Zuerst, noch vor der Emigration der Familie im Februar 1933, war sie die Musterschauspielerin für Brechts Vorstellung von Theater. Im Exil – Dänemark, Schweden, Finnland, Santa Monica/Kalifornien – hielt sie durch sämtliche Nöte hindurch den Clan, zu dem außer den Kindern Barbara und Stefan Brechts Geliebte Ruth Berlau und wechselnde Besucher gehörten, irgendwie in Balance. Bestens kennt sie die Arbeit des Schreibers Brecht, schickt ihm Vergessenes nach. Und er gibt ihr Zucker, Anerkennung, Gefühl: „Ich küsse Dich, Helli“, „Ich denke an Dich“, „vermisse Dich“, „Rauch nicht zu viel!“, „werd nicht zu dünn“, „Ich kratze Dir den Rücken“. Manche Klage der Weigel mag allerdings verhallt sein, weil Briefe von ihr verloren gingen.

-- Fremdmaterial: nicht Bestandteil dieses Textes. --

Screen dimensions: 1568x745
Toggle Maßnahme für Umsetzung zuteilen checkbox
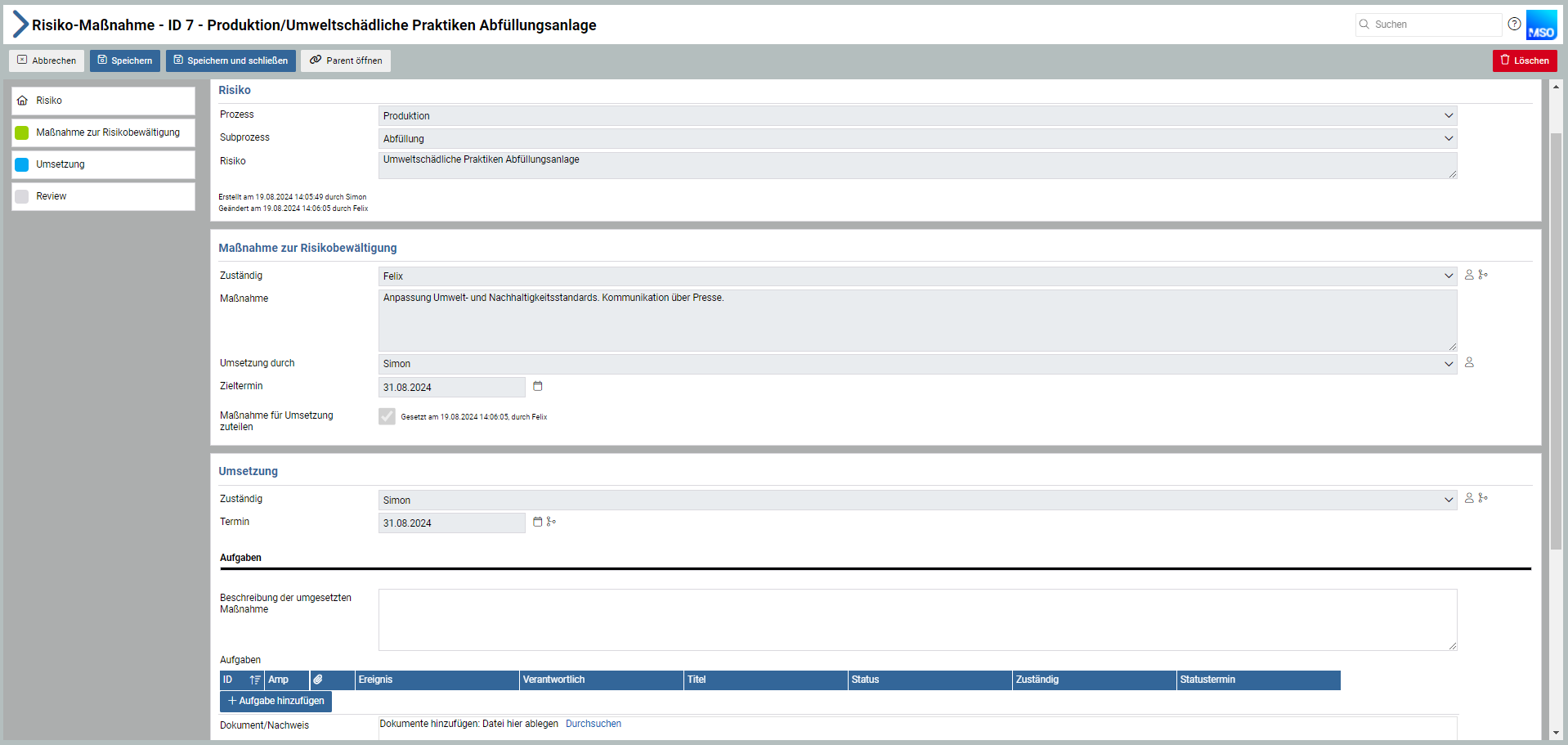coord(387,416)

Wenn Brecht sich für Monate in New York aufhält, Verlage umwirbt oder den berühmten Charles Laughton für die Uraufführung des „Galilei“-Stücks, erzählen seine Briefe oft von den Schwierigkeiten des Lebens und Überlebens im Exil (aber nur im Ernstfall von seinem Drama mit Ruth Berlau). Aufschlussreicher noch ist die Korrespondenz seit der Rückkehr nach Europa. Man spürt die Energie, mit der Weigel und Brecht ein Theater für sich wollen, sogleich Schauspieler und Regisseure suchend. Schöpferische Ungeduld nach fast 15 vergeblichen Jahren treibt sie, nur gemeinsam können sie schaffen, was dann gelang: ein Theater, das von 1949 an maßgeblich wurde mindestens für die 50er Jahre und weit über die DDR hinaus dank Gastspielerfolgen in Paris.

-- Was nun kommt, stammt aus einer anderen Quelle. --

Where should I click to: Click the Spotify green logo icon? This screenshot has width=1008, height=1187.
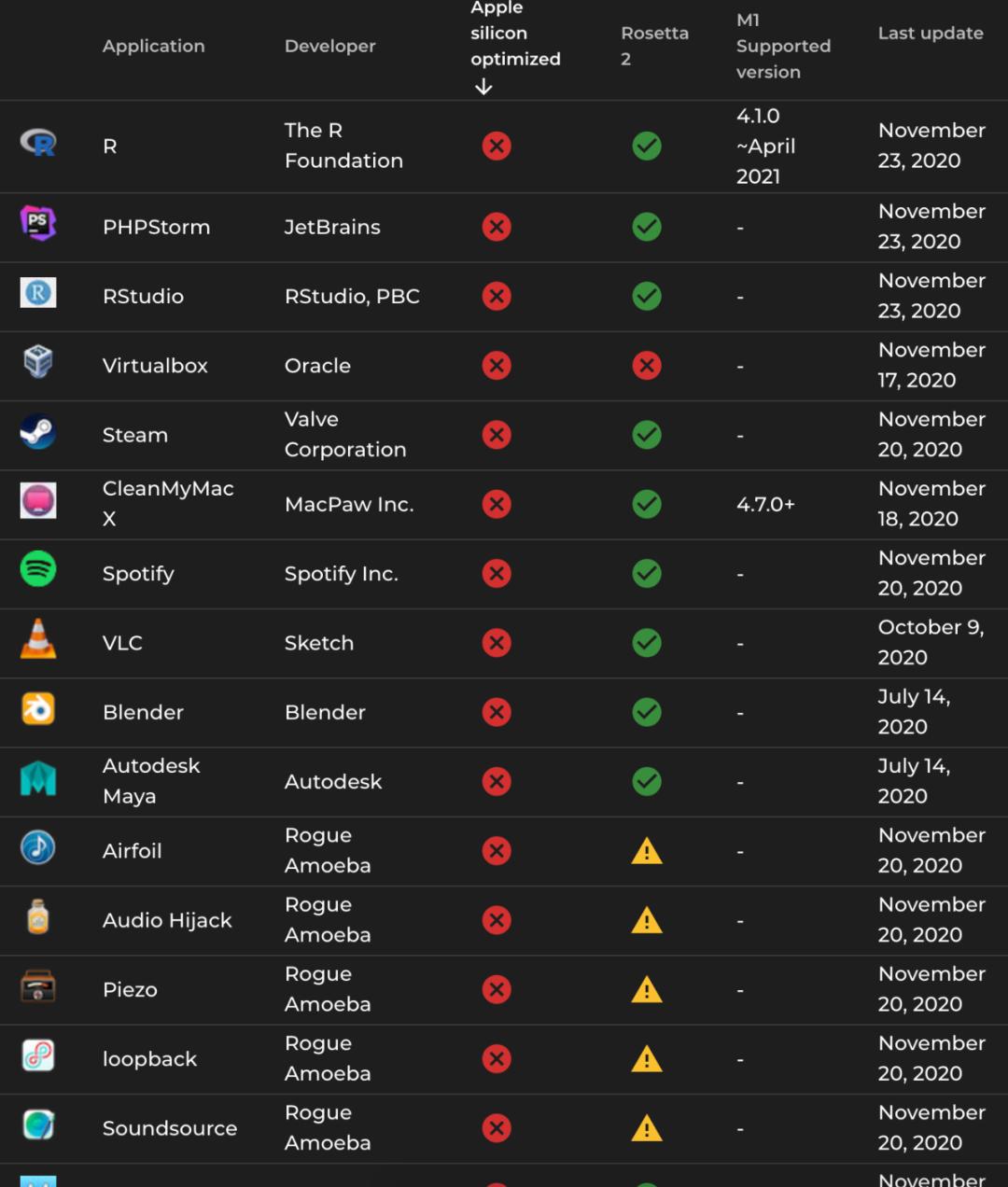(38, 569)
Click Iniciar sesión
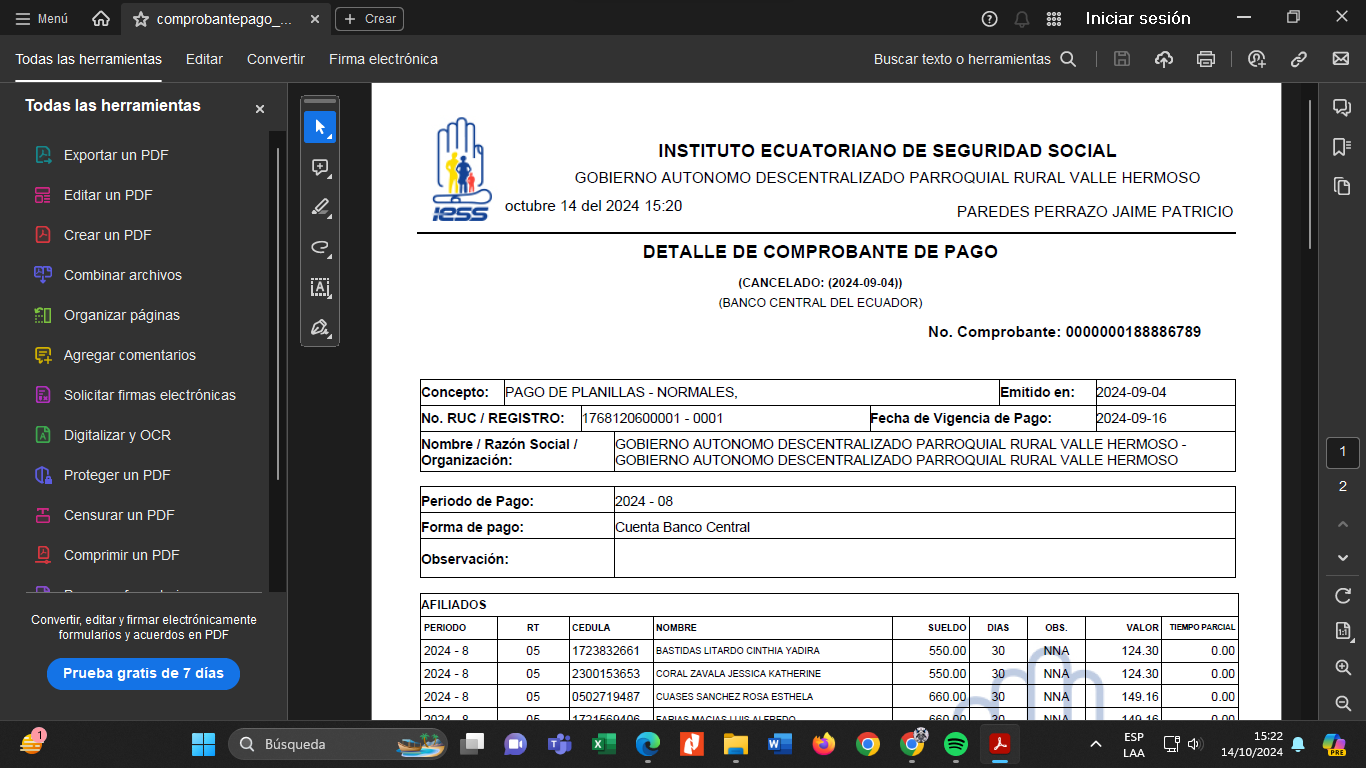 1138,18
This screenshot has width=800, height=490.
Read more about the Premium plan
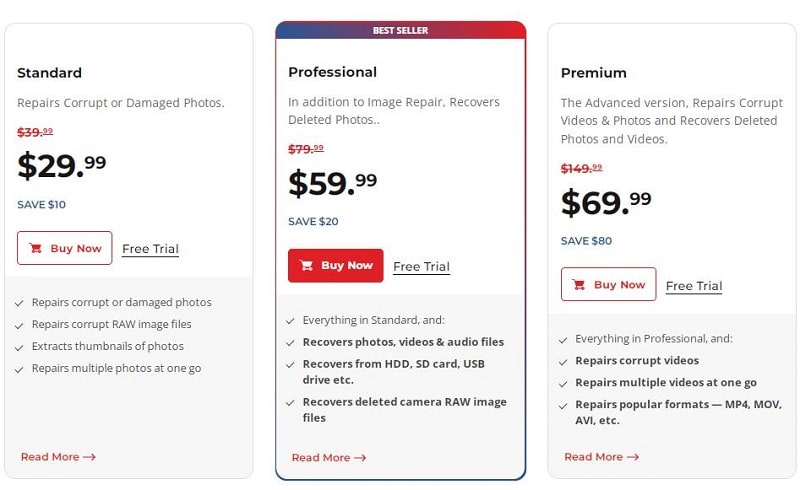[602, 457]
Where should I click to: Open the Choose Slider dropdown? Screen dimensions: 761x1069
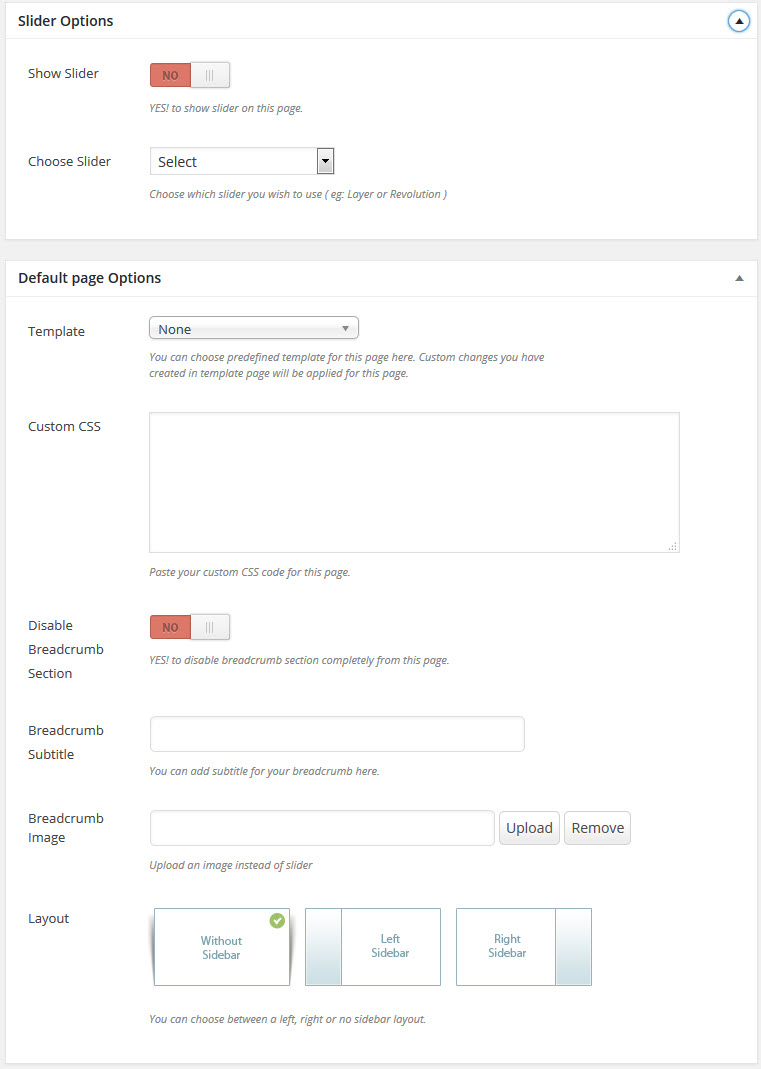tap(242, 162)
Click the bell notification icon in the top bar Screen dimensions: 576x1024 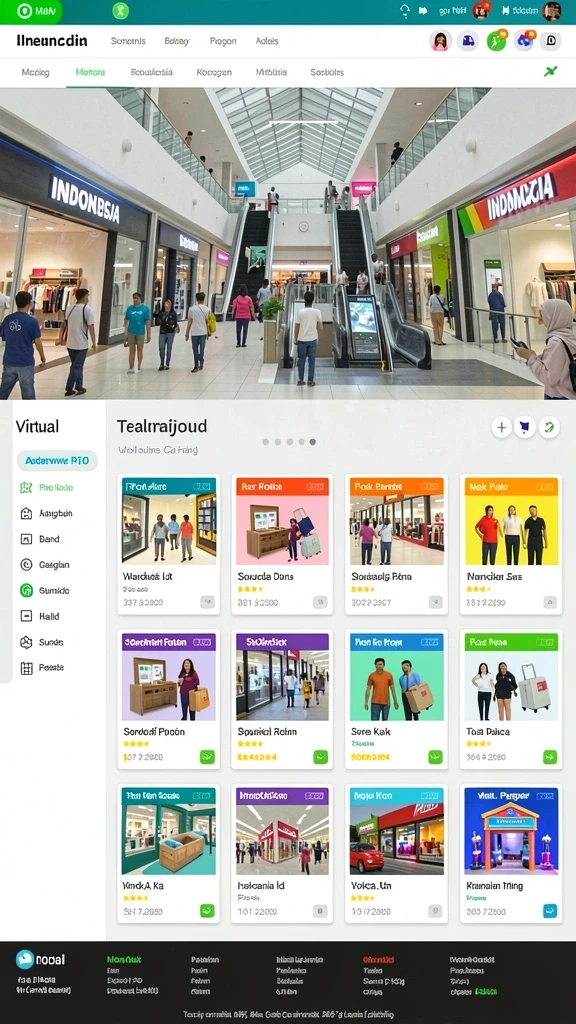404,10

Brechts frühe Briefe waren schon in der 30-bändigen Werkausgabe zugänglich. Neu ist die Post aus den Amerika-Jahren und der schriftliche Alltagsdialog am Berliner Ensemble. Noch einmal wird höchst anschaulich die Zeitgeschichte samt dem Kulturdschungel „drüben“. Die Funktionäre kontrollieren auch ihr berühmtestes Kulturpferd. „Ständig Haushaltsrevisionen“ stöhnt Chefin Weigel; „wir wissen nicht, wie wir Kohlen bekommen sollen“, schreibt sie, als im Probenhaus alle frieren, März 1956! Eine „Staatliche Kommission für Kunstangelegenheiten“ will das Theater reglementieren. Dem versucht das Bollwerk beruflicher, künstlerischer Gemeinsamkeit zu wehren, deren Krönung Brechts „Mutter Courage“-Inszenierung mit der allzeit vor den Karren gespannten Weigel ist.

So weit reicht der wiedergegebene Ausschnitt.